Talk to the Boss
By admin • Dec 14th, 2008Middle East consultant Reza Zia-Ebrahimi argues that relations with Iran need to focus on the right person – and it isn’t President Ahmadinejad.
There are signs Washington has stopped seriously considering an attack on Iran. One of American Vice President Dick Cheney’s aides declared that 2007 was to be “Iran Year.” But that was before the financial crisis, before President Bush became a lame-duck President, and the surge in Iraq seemed to have somehow energized public opinion. That was when the risk for a serious clash with Iran was at its height. But no war horns were sounded.
In 2008, more than ever, a plethora of military experts, Middle East pundits and global think tanks stressed that bombing Iran stood little chance of preventing its nuclear drive. First, Iranian nuclear facilities are spread across their large country and some of them are buried deep underground. Second, even if it were possible to destroy all of them, Iranian scientists’ technological know-how is not susceptible to being destroyed by bombs. Iran’s sense of insecurity can hardly be addressed by bombing it. Any attack will only further Iranians’ consensus that a nuclear deterrent is indispensable.

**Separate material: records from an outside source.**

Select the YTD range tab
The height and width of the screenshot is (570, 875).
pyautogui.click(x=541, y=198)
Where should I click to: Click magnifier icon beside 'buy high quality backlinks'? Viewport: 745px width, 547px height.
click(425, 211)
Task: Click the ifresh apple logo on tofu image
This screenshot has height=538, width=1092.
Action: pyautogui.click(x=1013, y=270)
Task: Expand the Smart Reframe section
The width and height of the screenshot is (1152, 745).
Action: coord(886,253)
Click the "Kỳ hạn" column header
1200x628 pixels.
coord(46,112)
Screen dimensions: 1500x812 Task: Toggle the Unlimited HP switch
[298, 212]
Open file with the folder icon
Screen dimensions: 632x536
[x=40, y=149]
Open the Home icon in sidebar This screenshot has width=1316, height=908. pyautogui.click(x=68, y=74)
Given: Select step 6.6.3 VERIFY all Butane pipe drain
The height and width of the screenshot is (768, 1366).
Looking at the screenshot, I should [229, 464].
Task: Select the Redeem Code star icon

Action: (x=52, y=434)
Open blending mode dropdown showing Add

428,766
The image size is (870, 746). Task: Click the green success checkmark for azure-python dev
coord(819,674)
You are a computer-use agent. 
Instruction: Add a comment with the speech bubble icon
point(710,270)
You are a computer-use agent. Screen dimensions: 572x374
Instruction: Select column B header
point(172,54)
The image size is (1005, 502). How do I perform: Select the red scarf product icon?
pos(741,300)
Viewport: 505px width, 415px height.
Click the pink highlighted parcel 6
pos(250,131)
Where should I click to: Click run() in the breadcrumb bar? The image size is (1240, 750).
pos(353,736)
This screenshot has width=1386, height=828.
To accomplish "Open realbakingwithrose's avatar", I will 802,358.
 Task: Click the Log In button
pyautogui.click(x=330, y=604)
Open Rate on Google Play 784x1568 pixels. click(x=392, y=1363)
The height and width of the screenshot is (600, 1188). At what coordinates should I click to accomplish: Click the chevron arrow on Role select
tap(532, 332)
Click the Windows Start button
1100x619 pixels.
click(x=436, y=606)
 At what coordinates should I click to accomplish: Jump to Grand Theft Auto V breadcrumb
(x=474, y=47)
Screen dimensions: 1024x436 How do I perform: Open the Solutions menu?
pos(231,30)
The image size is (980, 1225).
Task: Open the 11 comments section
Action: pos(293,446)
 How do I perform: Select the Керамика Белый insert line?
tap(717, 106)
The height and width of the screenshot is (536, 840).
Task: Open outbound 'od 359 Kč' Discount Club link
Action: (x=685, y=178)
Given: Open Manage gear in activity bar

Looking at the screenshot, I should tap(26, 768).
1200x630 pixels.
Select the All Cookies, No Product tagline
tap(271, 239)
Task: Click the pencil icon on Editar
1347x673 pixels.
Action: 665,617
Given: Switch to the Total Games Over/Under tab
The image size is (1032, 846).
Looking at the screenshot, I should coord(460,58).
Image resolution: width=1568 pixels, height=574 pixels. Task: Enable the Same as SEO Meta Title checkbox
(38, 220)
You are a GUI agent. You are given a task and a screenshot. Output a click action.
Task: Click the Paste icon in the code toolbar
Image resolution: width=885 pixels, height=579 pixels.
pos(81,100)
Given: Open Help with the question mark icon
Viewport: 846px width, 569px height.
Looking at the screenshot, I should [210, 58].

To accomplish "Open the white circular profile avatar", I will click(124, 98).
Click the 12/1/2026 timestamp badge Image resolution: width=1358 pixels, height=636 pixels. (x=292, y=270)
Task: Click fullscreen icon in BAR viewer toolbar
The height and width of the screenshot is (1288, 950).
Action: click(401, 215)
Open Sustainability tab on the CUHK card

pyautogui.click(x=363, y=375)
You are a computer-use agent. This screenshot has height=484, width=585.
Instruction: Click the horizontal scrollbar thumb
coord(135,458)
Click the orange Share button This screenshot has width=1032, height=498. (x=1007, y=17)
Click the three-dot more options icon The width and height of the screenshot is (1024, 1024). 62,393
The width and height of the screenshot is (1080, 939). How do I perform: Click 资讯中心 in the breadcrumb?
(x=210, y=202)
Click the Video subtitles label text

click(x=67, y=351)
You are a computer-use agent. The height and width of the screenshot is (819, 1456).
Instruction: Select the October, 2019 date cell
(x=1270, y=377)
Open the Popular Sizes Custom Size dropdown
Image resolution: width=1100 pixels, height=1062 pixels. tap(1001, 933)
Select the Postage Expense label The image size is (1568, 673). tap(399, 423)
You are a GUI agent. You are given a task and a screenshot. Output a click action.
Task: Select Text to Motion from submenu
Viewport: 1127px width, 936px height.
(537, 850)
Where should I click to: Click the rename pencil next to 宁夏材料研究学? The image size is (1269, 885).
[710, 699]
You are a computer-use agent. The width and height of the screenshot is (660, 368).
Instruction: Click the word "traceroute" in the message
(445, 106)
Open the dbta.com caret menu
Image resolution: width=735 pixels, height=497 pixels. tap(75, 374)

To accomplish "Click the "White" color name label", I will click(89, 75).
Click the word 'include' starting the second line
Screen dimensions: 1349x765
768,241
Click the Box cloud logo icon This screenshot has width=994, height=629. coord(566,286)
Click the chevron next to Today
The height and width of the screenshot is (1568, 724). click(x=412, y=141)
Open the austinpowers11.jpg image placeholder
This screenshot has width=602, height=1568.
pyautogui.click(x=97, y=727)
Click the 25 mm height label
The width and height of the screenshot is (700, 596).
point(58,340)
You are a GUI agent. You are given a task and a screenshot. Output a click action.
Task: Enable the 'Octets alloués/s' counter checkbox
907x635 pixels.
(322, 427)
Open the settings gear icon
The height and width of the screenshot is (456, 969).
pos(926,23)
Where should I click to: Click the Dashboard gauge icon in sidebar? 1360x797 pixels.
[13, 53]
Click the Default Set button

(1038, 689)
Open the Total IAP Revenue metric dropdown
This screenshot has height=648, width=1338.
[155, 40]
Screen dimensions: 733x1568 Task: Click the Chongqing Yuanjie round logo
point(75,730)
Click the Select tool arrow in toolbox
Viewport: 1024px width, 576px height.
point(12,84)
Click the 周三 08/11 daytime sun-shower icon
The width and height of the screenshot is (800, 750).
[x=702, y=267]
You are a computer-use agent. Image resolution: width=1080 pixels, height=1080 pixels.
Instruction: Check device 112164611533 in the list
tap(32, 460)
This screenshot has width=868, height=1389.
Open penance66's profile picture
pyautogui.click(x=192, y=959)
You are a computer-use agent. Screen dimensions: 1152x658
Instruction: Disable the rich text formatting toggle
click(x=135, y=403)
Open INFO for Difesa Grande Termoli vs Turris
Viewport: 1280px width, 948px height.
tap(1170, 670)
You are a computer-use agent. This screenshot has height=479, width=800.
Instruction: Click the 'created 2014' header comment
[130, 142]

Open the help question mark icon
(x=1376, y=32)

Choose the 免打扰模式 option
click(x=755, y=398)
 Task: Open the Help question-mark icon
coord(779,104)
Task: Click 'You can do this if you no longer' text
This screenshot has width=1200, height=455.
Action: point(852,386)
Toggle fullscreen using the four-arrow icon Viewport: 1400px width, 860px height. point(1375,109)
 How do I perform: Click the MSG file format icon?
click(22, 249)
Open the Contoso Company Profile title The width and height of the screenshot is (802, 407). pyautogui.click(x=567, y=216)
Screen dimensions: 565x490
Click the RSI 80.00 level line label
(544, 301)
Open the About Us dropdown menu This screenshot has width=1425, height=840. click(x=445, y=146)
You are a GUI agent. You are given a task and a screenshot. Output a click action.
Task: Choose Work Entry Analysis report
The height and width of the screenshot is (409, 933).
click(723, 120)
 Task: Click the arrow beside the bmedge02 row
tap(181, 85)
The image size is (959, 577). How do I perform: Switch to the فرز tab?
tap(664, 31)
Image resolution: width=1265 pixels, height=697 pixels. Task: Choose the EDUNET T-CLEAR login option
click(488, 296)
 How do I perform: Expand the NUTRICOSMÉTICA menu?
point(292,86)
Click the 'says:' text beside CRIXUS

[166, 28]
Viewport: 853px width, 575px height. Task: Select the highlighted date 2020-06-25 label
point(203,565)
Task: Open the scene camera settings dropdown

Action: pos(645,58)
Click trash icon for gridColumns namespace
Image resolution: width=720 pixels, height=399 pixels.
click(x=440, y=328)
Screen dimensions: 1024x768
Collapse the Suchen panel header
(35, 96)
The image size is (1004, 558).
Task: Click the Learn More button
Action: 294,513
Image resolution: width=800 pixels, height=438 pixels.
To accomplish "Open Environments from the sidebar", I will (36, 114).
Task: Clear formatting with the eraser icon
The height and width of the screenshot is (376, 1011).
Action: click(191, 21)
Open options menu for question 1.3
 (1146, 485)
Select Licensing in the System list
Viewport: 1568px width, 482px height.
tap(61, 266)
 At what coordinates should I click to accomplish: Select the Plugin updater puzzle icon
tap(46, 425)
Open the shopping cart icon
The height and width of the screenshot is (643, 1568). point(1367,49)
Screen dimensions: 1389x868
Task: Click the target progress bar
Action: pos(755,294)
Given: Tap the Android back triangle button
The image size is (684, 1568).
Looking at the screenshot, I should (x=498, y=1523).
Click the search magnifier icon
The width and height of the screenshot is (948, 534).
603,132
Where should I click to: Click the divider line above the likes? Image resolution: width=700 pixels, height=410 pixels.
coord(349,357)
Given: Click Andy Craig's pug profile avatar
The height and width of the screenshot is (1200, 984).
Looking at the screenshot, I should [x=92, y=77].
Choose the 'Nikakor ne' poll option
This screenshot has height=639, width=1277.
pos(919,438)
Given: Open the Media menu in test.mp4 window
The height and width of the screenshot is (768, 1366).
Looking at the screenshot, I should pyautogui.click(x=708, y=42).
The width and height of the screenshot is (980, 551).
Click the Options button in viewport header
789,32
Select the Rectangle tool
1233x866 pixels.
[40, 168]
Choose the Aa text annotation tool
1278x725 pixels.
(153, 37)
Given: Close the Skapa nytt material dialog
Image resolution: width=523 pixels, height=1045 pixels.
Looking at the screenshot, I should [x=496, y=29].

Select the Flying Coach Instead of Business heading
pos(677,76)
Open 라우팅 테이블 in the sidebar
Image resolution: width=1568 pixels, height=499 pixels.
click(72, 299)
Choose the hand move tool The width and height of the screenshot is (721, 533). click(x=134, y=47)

Many experts also rightly warned that the security, political and economic reverberations of such an attack are too frightening to contemplate. It would destabilize the region, strengthen the Iranian regime and disrupt supplies of energy. It would expose Western targets to assaults by empowered proxies such as Hezbollah. Most importantly, it would deprive the West of its best potential ally to address the region’s issues.